Key Observations: International vs. Club

Visibility factor: World Cups and continental championships often provide the main exposure for players from smaller leagues
Opponent quality: International matches against lower-ranked nations may inflate statistics
Team dynamics: Some players thrive in national team systems that differ from their clubs
Sample size: International data is limited (10-15 matches per year maximum)
Tournament performance: Big tournament performers may command premium valuations

Growth and Opportunities in Women's Football Analytics

The women's football analytics landscape presents unique opportunities for analysts and data scientists.
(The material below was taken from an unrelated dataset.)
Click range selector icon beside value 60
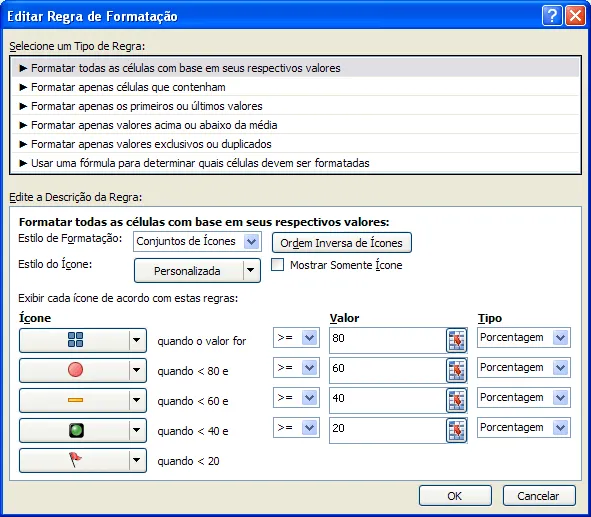 coord(456,370)
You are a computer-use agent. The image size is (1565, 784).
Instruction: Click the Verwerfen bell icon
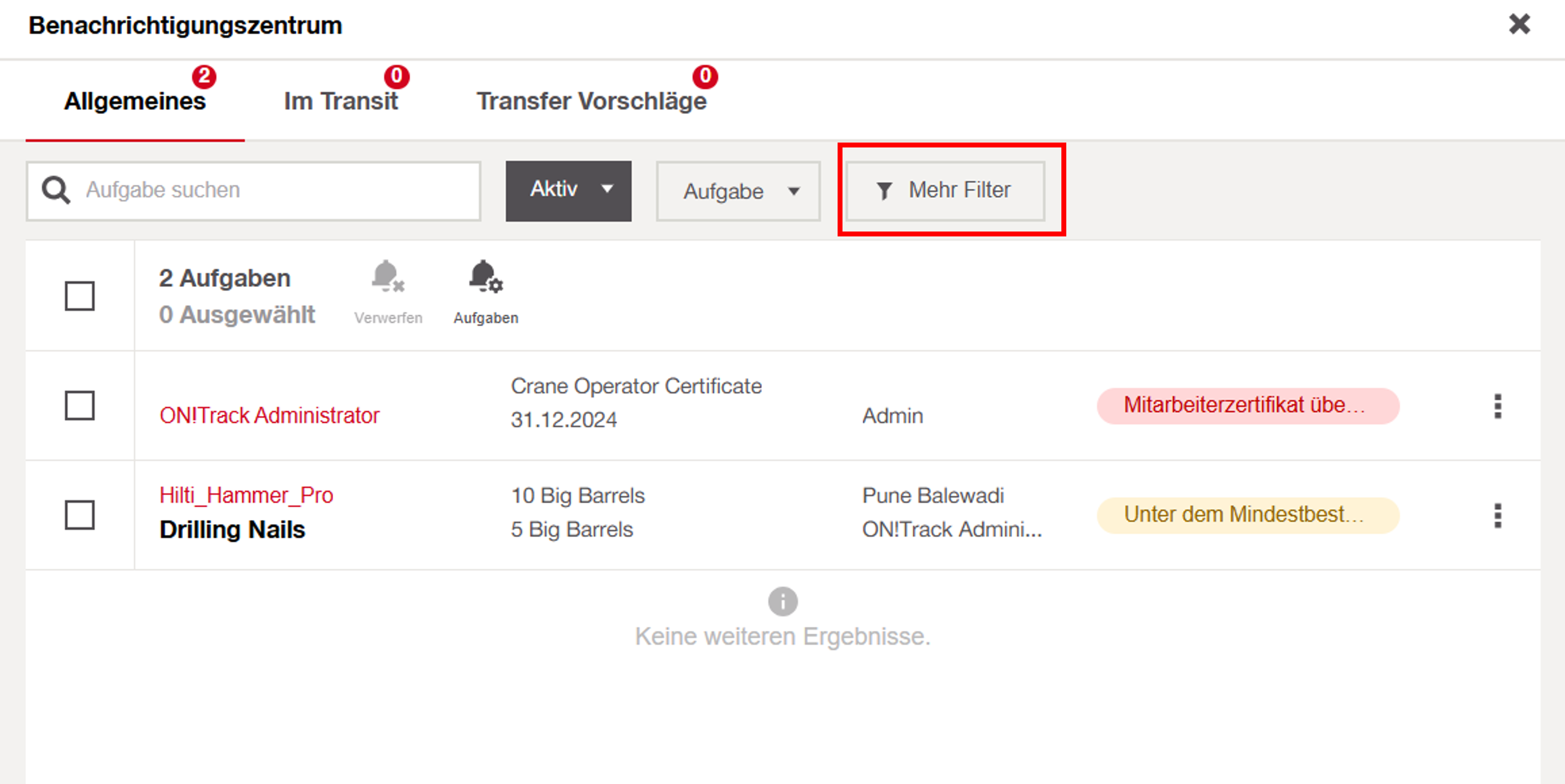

The rapid professionalization of the game means there's significant room to make an impact.

Growing Opportunities

Clubs building dedicated women's analytics departments
Federations investing in national team analytics
Media companies seeking women's football content
Data providers expanding coverage
Academic research gaining momentum

Areas for Innovation

Women's football-specific xG models
Physical performance benchmarks
Youth development pathways
Cross-league player comparison
Commercial analytics for growing the game

Analyzing the growth trajectory of women's football

# Analyzing Growth of Women's Football
import pandas as pd
import matplotlib.pyplot as plt

# Sample data: Growth metrics over time
growth_data = pd.DataFrame({
    "year": [2019, 2020, 2021, 2022, 2023] * 2,
    "metric": ["WSL Average Attendance"] * 5 + ["NWSL Average Attendance"] * 5,
    "value": [3048, 2847, 3523, 6744, 8134, 7337, 0, 7843, 10628, 11276]
})

# Filter out COVID year
growth_data = growth_data[growth_data["value"] > 0]

# Calculate growth rates
def calculate_growth(group):
    group = group.sort_values("year")
    group["yoy_growth"] = group["value"].pct_change() * 100
    group["cumulative_growth"] = (
        (group["value"] - group["value"].iloc[0]) / group["value"].iloc[0] * 100
    )
    return group

growth_analysis = growth_data.groupby("metric").apply(calculate_growth).reset_index(drop=True)

print("Growth Analysis:")
print(growth_analysis)

# Visualization
fig, ax = plt.subplots(figsize=(10, 6))

for metric in growth_data["metric"].unique():
    data = growth_data[growth_data["metric"] == metric]
    ax.plot(data["year"], data["value"], marker="o",
            linewidth=2, markersize=8, label=metric)

ax.set_xlabel("Year")
ax.set_ylabel("Average Attendance")
ax.set_title("Growth of Women's Football Attendance")
ax.legend()
ax.grid(True, alpha=0.3)

# Format y-axis
ax.yaxis.set_major_formatter(plt.FuncFormatter(lambda x, p: format(int(x), ",")))

plt.tight_layout()
plt.show()

# Investment and coverage growth
investment_data = pd.DataFrame({
    "category": ["Broadcast Deals (M)", "Club Budgets (avg M)",
                 "Data Coverage (leagues)", "Analytics Staff (per club)"],
    "y2019": [5, 2, 5, 0.5],
    "y2023": [50, 8, 15, 2.5]
})

investment_data["growth_pct"] = (
    (investment_data["y2023"] - investment_data["y2019"]) /
    investment_data["y2019"] * 100
)

print("\nWomen's Football Growth 2019-2023:")
print(investment_data.to_string(index=False))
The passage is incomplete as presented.